# Breakfast sausage grilling or smoking tips needed



## motorcitykid

Was wondering how to grill or smoke breakfast sausage.  Jimmy Deans or similar product that you cut up after taking out of the package.

Thanks in advance for the tips,

Steve


----------



## indyadmin1974

Start here:
http://www.smokingmeatforums.com/for...play.php?f=175

This section of the forum has all kinds of posts on smoking fatties (breakfast chubs).

They are so versatile you can do whatever comes to mind.


----------



## mballi3011

You mean there's someone who hasn't hear of the fattie. Yes my son read on and believe me you will thank this site for a really long time. The fattie is one of the 9 wonders of the world ain't it ?


----------



## fire it up

You are in for a real treat Steve.
Fatties are, well, they are the bee's knees.
Absolutely amazing.
Follow the link and read through, it will give you lots of advice/ideas.
Stuff 'em, don't stuff 'em.  Rub 'em or not, bacon wrapped or not, anything you like, smoke 'em up and you are guaranteed one delicious snack.

* GIVEN TASK A *
Please rewrite the rows between the lines holding "Pick 'an increase" and "Action: click(x=1202, y=509)", inclusive, as a two-column CSV with the columns instruction and location. Give one CSV line for each row, with its text and its answer each in one quoted field and line breaks turned into spaces.

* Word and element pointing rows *
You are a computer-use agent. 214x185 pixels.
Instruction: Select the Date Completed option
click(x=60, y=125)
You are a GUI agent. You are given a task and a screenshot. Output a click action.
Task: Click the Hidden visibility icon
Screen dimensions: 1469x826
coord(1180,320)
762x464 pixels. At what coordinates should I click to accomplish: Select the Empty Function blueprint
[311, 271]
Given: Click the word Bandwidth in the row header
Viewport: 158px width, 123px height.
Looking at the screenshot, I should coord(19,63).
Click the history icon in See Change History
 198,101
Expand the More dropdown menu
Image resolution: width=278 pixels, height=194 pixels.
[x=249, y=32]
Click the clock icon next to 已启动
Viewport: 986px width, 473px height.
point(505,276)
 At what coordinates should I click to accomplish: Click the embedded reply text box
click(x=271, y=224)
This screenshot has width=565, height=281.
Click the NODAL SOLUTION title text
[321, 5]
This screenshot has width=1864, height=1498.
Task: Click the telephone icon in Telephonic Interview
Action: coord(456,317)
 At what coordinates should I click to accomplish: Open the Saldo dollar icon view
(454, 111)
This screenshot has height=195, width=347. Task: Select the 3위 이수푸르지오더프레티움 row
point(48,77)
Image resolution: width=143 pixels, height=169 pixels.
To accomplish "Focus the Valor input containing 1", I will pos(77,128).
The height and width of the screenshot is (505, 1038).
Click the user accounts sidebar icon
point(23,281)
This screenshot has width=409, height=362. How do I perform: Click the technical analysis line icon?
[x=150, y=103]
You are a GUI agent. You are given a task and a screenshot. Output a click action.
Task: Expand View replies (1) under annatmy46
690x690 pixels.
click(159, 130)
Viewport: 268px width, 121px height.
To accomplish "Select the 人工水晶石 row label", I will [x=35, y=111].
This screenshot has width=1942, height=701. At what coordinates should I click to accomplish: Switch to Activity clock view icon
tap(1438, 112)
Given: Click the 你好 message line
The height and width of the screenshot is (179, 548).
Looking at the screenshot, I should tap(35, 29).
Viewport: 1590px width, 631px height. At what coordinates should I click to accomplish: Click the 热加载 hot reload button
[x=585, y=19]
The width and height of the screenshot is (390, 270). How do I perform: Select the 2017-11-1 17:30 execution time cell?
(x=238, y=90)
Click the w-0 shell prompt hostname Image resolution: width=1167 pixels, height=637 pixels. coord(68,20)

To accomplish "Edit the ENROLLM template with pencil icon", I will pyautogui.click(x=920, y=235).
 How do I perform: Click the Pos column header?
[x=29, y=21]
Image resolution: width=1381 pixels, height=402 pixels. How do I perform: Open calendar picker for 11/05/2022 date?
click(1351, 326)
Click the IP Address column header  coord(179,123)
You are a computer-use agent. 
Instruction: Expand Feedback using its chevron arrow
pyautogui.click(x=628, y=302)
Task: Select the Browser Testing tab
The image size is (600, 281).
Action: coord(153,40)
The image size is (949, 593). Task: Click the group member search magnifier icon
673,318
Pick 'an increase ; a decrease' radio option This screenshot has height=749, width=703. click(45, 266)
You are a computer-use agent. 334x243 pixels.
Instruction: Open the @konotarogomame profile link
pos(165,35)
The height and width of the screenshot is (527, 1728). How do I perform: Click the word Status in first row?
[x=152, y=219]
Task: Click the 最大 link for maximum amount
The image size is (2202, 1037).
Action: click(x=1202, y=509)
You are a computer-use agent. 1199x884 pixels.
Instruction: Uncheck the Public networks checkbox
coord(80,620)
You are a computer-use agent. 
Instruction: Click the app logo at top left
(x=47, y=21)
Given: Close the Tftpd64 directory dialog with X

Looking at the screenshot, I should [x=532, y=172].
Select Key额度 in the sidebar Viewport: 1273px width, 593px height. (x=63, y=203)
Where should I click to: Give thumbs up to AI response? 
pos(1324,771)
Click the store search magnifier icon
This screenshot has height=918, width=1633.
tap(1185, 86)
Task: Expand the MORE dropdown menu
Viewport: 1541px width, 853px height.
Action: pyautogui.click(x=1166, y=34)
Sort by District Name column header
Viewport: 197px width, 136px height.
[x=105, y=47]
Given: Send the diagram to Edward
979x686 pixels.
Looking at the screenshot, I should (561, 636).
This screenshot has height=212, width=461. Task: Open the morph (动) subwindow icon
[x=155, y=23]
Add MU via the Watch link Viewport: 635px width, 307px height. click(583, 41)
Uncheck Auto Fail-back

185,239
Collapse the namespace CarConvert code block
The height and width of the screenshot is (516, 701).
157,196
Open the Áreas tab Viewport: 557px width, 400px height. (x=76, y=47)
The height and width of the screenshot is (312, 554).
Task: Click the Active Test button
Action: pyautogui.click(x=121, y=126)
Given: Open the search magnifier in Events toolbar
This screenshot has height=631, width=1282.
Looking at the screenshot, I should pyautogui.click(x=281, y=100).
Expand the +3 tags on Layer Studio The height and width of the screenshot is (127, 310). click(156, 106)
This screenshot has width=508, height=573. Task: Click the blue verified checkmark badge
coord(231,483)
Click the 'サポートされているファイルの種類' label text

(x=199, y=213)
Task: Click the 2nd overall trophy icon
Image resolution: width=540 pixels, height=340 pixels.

* GIVEN TASK B *
Summarize the breakfast sausage thread in two sentences.

* RIGHT ANSWER A *
instruction,location
"Pick 'an increase ; a decrease' radio option This screenshot has height=749, width=703.","click(45, 266)"
"You are a computer-use agent. 334x243 pixels. Instruction: Open the @konotarogomame profile link","pos(165,35)"
"The height and width of the screenshot is (527, 1728). How do I perform: Click the word Status in first row?","[x=152, y=219]"
"Task: Click the 最大 link for maximum amount The image size is (2202, 1037).","Action: click(x=1202, y=509)"

* RIGHT ANSWER B *
A poster asks how to grill or smoke breakfast sausage like Jimmy Deans or a similar product that is cut up after coming out of the package. The replies point to a forum section with posts on smoking fatties (breakfast chubs), calling them versatile and a delicious snack, whether or not they are stuffed, rubbed, or wrapped in bacon.